ESERLERİ: Türkçe Divan, Farsça Divançe, Hayriyye, Hayrabad, Surname, Terceme-i Hadis-i Erbain, Fetihname-i Kamaniçe, Tuhfetü'l-Harameyn, Zeyl-i Siyer-i Veysî, Münşeat
HAYRİYYE: Nabî'nin ününü yaptığı en önemli eserlerindendir. Halep'te 1701 tarihinde yazılmıştır. Nasihatname türünde yazılmış olan bu didaktik mesneviyi Nabî, oğlu Ebulhayr Mehmet için, onun hayatta izlemesi gereken yolu göstermek, ona öğüt vermek amacıyla yazmıştır.

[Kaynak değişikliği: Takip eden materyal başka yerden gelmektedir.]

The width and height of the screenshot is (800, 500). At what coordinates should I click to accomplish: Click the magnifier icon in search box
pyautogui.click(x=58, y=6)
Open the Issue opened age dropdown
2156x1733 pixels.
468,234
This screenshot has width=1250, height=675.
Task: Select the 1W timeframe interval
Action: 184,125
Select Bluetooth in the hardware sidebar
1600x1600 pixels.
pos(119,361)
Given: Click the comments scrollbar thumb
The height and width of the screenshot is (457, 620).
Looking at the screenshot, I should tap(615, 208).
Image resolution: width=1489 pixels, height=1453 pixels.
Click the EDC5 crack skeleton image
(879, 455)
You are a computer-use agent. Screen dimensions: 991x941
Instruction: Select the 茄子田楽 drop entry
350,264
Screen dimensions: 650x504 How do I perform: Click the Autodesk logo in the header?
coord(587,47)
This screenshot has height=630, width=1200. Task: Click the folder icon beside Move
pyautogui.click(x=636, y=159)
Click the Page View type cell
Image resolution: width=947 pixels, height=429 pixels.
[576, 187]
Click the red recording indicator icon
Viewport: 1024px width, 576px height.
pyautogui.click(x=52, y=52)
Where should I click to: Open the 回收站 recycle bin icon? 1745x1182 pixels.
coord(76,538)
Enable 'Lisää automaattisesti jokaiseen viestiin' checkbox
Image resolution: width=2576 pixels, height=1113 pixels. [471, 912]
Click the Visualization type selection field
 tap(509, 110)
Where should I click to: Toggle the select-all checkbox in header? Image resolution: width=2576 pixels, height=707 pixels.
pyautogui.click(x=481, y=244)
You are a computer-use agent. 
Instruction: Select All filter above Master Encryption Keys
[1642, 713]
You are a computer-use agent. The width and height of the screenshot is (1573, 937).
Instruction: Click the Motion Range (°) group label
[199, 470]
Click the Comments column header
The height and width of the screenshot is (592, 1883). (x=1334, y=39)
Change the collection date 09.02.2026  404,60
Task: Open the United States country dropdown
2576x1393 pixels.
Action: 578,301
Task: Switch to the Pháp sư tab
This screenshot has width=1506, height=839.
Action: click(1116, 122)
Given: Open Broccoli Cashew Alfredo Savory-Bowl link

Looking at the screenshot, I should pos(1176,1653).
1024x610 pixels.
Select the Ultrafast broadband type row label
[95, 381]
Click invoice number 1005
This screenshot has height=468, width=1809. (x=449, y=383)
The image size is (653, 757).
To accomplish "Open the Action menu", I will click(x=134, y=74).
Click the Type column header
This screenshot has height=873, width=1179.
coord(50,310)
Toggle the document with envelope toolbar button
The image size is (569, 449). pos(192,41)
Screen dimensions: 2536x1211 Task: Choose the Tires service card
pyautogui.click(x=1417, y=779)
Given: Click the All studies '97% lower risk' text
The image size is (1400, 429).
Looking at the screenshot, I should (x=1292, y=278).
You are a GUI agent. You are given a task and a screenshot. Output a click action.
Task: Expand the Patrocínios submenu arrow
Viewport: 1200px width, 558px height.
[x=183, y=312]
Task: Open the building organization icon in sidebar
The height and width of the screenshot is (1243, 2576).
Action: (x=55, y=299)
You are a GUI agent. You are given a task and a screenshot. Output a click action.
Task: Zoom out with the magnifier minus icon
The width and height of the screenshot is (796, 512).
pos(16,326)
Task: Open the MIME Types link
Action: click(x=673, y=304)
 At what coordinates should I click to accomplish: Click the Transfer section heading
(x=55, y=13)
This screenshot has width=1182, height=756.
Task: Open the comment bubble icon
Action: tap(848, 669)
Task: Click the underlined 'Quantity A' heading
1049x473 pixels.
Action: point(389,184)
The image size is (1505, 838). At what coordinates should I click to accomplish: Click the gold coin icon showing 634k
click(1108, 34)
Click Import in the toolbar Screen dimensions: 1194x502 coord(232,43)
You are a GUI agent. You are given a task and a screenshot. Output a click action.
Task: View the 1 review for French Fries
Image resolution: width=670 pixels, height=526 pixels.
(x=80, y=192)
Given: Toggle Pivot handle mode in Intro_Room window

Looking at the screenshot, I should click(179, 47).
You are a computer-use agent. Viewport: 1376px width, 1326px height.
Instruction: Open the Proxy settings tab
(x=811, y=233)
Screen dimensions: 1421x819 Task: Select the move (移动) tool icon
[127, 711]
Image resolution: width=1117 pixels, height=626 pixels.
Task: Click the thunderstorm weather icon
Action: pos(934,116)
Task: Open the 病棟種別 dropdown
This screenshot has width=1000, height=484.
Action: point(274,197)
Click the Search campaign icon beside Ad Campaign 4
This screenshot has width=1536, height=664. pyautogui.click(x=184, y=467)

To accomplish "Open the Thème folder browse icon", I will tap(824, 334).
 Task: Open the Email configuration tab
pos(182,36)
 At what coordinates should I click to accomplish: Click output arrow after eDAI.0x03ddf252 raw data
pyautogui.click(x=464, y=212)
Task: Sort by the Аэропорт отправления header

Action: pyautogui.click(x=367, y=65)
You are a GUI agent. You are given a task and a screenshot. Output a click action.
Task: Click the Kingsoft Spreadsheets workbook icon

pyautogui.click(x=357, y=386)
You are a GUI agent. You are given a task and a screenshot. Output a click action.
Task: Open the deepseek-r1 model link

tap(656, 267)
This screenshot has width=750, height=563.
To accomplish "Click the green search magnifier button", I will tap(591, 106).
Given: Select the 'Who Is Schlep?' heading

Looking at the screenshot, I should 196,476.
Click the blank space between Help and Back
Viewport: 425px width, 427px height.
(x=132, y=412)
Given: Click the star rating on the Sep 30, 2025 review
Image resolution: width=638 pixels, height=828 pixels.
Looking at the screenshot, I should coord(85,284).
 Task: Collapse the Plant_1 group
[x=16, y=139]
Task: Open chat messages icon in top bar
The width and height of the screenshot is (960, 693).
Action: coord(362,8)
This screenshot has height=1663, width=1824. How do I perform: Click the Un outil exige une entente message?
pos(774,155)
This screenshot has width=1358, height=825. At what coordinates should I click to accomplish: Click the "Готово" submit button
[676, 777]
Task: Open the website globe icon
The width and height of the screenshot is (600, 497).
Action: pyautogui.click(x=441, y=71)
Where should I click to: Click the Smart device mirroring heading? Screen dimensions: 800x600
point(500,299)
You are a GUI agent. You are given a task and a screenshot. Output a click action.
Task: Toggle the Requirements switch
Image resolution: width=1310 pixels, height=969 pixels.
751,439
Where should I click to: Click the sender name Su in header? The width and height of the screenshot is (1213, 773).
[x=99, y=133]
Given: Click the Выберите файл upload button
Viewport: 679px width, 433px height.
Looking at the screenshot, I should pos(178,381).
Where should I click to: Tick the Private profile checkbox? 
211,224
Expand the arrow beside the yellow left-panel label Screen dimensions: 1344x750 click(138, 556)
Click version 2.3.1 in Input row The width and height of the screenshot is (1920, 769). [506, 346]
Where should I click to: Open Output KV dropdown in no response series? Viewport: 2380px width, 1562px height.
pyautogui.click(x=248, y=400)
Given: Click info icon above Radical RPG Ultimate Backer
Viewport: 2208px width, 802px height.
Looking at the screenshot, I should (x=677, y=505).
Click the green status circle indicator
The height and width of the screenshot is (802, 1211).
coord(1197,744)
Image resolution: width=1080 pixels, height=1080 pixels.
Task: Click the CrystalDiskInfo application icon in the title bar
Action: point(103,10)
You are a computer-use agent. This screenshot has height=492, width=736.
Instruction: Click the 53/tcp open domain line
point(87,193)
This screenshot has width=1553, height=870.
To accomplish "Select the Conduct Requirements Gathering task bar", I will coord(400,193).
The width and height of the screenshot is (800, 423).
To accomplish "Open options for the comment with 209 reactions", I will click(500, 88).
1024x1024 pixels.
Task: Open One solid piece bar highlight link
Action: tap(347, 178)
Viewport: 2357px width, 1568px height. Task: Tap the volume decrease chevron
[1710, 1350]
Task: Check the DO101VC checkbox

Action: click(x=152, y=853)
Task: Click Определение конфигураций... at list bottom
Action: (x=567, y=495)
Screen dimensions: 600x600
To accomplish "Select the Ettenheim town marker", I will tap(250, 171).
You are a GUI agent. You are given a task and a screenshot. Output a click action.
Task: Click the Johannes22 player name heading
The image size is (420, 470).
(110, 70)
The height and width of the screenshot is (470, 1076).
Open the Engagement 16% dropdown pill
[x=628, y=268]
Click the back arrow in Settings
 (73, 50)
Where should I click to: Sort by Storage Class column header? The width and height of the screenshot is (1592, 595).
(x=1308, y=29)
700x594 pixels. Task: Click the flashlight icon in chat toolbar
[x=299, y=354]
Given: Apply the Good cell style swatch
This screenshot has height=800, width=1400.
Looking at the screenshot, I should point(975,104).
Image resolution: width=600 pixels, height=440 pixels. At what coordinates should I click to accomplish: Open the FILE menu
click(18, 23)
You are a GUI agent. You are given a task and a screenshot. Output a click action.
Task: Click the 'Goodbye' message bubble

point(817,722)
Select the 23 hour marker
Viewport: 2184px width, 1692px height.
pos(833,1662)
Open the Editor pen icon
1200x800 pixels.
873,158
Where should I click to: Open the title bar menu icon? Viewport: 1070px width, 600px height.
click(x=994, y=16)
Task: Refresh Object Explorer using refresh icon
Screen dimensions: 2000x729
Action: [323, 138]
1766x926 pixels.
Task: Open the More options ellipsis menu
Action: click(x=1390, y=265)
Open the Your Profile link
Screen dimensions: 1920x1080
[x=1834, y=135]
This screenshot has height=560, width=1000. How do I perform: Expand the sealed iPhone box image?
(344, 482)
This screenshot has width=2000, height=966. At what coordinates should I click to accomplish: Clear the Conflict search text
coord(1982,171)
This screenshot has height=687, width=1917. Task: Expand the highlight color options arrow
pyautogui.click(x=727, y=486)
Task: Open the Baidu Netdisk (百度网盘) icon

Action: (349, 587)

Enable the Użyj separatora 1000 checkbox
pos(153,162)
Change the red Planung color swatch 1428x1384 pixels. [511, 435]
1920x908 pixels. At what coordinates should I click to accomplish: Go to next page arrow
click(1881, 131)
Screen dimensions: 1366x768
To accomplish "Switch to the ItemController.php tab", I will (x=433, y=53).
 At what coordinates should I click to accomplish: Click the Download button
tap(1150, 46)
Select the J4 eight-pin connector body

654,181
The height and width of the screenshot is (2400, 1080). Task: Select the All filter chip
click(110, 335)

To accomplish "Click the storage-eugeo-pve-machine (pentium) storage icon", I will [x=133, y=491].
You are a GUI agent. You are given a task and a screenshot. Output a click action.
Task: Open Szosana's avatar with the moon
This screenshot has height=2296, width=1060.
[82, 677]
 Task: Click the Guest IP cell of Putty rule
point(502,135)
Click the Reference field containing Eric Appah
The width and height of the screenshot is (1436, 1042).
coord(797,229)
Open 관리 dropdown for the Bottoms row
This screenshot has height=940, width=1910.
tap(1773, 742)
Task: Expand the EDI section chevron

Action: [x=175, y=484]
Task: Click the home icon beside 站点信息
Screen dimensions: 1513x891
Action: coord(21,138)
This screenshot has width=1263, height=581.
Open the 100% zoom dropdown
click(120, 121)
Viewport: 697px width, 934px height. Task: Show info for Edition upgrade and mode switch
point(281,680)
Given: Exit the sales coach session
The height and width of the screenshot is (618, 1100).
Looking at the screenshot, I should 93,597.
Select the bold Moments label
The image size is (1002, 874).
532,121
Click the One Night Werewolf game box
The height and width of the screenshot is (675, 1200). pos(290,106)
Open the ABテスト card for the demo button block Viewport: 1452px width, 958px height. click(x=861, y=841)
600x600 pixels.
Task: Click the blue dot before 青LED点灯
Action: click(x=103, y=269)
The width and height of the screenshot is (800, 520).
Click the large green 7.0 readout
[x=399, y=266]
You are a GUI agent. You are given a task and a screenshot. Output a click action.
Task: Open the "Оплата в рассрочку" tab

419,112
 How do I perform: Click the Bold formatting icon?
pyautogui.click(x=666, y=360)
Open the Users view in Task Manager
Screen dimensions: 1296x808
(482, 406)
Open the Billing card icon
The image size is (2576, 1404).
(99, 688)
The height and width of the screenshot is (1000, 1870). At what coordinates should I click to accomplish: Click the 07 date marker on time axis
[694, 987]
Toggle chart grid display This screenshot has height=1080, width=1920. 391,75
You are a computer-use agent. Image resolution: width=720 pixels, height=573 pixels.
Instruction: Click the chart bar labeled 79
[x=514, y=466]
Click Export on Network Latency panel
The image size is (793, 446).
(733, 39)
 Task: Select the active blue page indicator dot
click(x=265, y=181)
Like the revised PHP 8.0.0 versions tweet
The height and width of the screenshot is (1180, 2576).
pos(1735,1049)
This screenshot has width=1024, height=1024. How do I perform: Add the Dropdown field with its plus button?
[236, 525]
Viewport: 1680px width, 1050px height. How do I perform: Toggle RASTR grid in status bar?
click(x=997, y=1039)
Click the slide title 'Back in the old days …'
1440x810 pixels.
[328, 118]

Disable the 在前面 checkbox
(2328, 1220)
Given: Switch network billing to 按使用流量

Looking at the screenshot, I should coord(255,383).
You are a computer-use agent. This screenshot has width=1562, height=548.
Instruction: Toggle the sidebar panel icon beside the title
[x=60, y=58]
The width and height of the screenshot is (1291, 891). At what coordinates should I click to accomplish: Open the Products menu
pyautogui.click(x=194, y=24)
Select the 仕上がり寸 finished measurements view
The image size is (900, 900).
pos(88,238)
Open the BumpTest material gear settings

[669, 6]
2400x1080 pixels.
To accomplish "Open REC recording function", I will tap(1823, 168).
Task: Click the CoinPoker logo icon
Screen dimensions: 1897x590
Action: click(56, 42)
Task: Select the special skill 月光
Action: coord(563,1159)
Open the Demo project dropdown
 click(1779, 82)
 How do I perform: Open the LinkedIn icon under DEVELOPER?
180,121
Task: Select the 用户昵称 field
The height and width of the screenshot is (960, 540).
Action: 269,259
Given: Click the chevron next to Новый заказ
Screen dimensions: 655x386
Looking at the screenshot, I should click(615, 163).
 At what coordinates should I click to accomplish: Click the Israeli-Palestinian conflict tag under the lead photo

HAYRABAD: Nabî'nin Halep'te 1705 yılında yazdığı ikinci mesnevisidir. Âşıkane konulu eser, İranlı şair Feridüttin Attar'ın İlahîname'sinden etkilenilerek yazılmıştır. Nabî, İlahîname içindeki bir hikâyenin konusunu genişletip ilaveler yaparak ona meraklı bir macera romanı görünümü kazandırmıştır.